The company’s profit after tax is down 39.9 per cent from $168.1 million in the previous year to $101.1 million. Sales also declined 4.8 per cent from $1.9 million to $1.8 million for the full year, however there was improved tracking in sales quarter on quarter throughout the year. Earning before interest and tax was also dropped from $246.5 million to $154.3 million, which is reflective of the decline in sales, lower margins and increased costs.
David Jones CEO Paul Zahra said it was important the company invests into the future of the company despite the impacts it’s having on current results, which are expected to continue into the 2013 financial year.
“In financial year 2012 we took the view that it was important for the long term success of the business that we invest in the initiatives outlined in our Future Strategic Direction Plan, not withstanding concerns about the current trading environment. Whilst our PAT has been impacted as a result of this investment, the initiatives we are implementing hold us in good stead for the future,” he said.
The Future Strategic Direction Plan, which was announced in March, sets out the company’s “blueprint” for future growth including its transformation into an omni-channel retailer, growing the store network and strengthening the company’s core business.
“Whilst it is still early days, it is pleasing to report that good progress has been made in implementing our Future Strategic Direction Plan. We are confident that the investment we are making in our business and in the implementation of our strategy will position us well for long term success in the current changing retail landscape,” Zahra said.
”We are also committed to further evaluating and analysing the development potential of our property portfolio to enable us to unlock additional value for shareholders.”
At the time the Future Strategic Direction Plan was announced, the company acknowledged gross profit margins would be adversely impacted in financial year 2012 by the need to clear excess Inventory. To counteract this, David Jones has identified initiatives to help the situation including the renegotiation of vendor trading terms earlier in the year and a review of the company’s category mix, with a view to increasing the selling space allocated to high margin categories.
In addition, the company reduced both the duration of its Half Year Clearance event in June by two weeks and the number of discount tactical events in its promotional calendar.
The department store giant plans to restore its gross profit margins to benchmark of 39.5 per cent to 40 per cent over time.
As part its plan to make the shift towards becoming an omni-channel retailer, the company announced that it is on track to launch its new online shopping site by the end of the first quarter of 2013 financial year. The new online store will offer 90,000 Stock-Keeping Units (SKUs) in time for Christmas 2012 – a jump from the current 9,000 SKUs.

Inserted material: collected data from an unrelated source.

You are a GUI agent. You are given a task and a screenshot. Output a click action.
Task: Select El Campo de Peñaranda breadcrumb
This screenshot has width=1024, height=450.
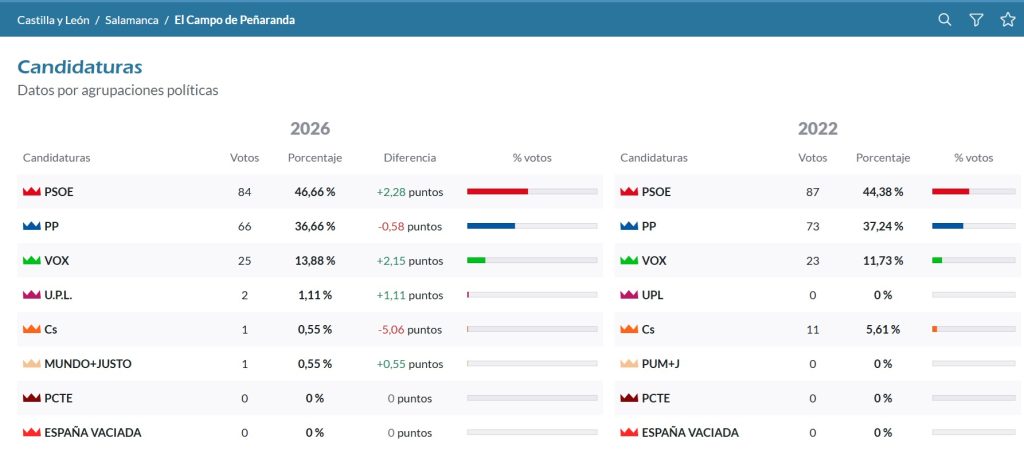click(234, 20)

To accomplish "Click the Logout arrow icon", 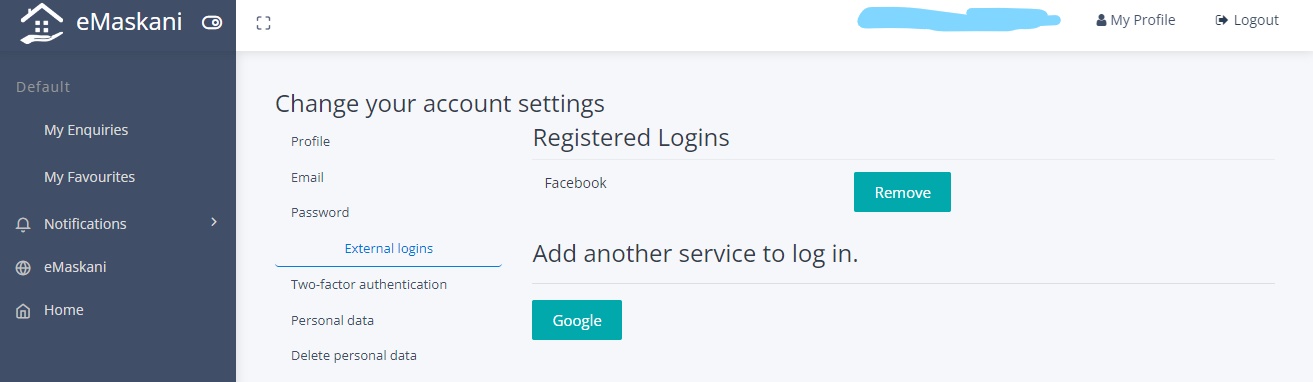I will pos(1221,21).
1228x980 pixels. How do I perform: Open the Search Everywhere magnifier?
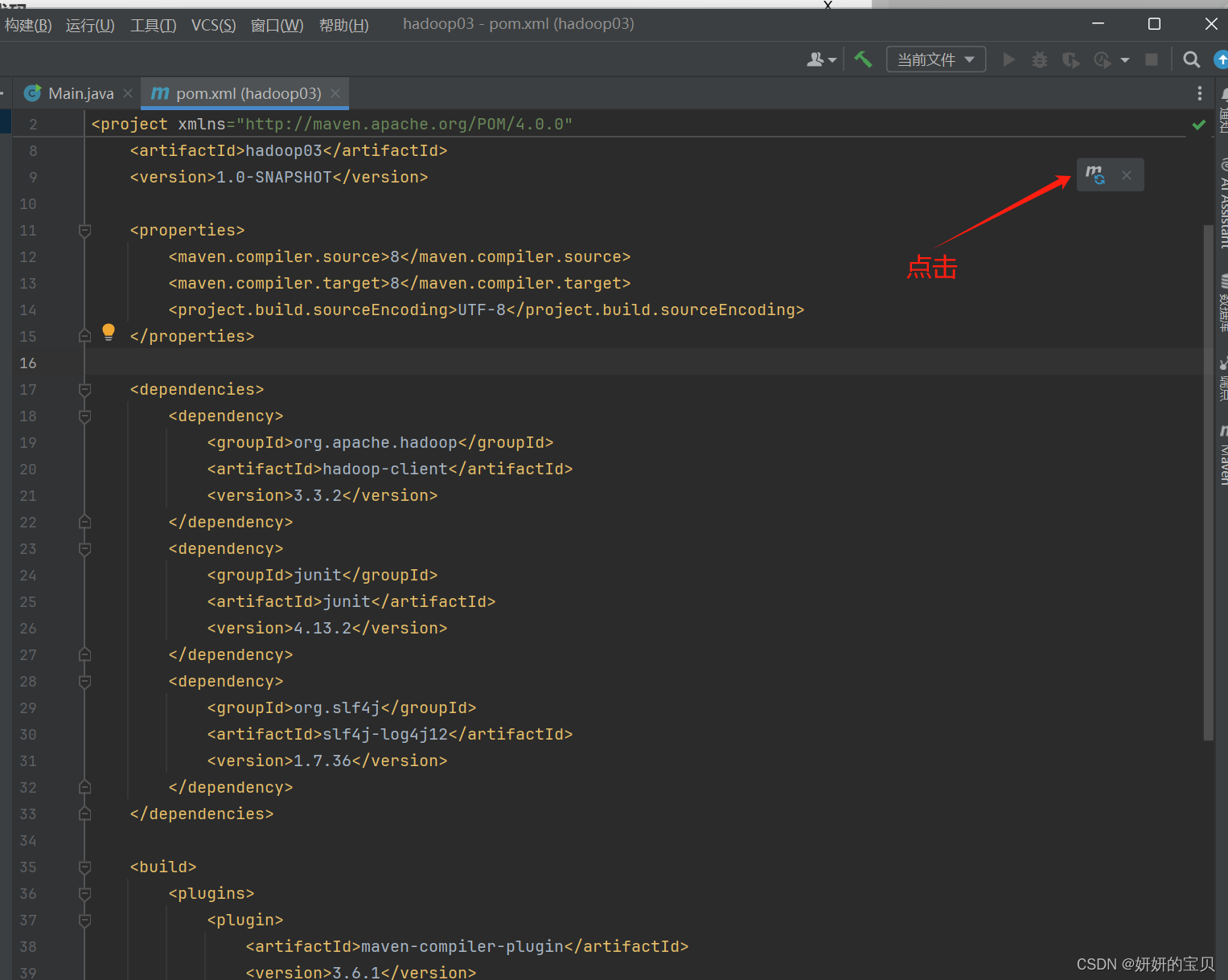(x=1192, y=59)
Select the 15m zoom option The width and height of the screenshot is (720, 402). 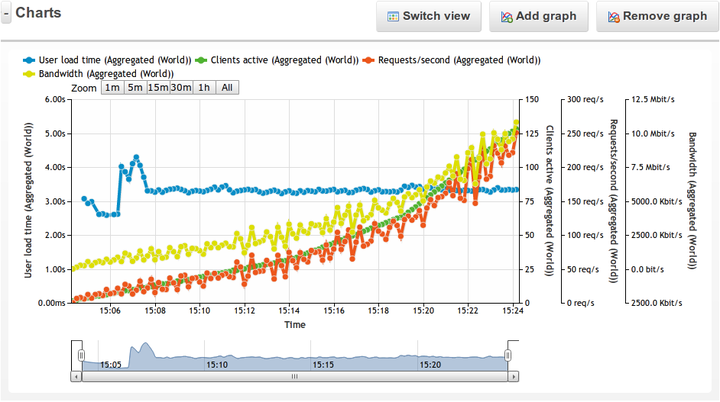click(x=158, y=88)

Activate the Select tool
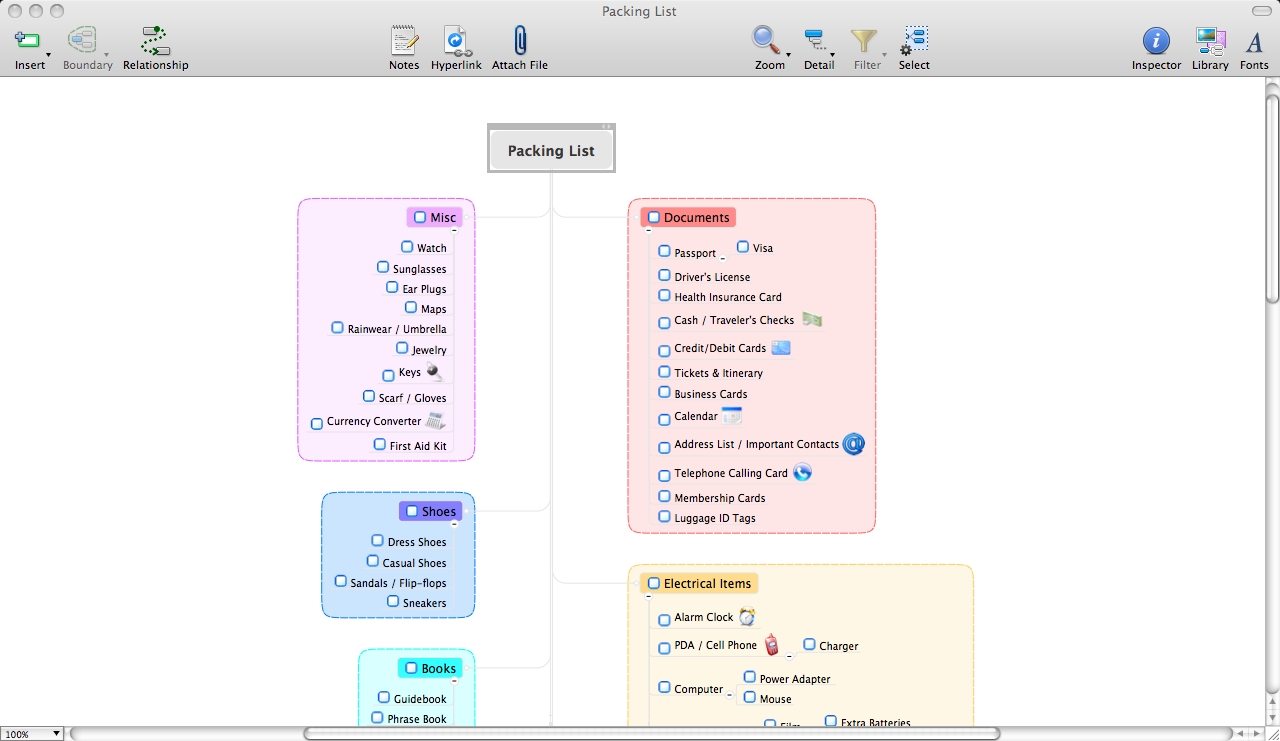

They also plan to launch a new mobile store and app specifically for iPads. They will also introduce new functionality to its online site including a store booking tool to be used across all channels and all devices. Click & Collect, incremental delivery options, social commerce and the option to purchase online from the David Jones gift registry will also be rolled out during financial year 2013.
David Jones also noted the company is working with suppliers to achieve global cost price harmonisation in order to maintain gross profit margin percentage. As a result has had success in delivering retail price reductions over the past six months across hundreds of SKUs in categories such as Fashion, Beauty, Accessories, Shoes, Homewares and Electronics.
According Zahra, the historical cost price differential in Australian retail is due to the strong Australian dollar, GST and tariff exemptions and higher cost structures such as rent, salaries and distribution channels.
“The price reductions achieved to date are pleasing, however they do raise the issue of deflationary pressure on our business. Some of this deflationary pressure has been offset by volume increases,” he said. “Importantly, we are undertaking a review of all categories with a view to maximising the space allocated to high margin products, which in turn will go some way in counteracting deflationary pressure.”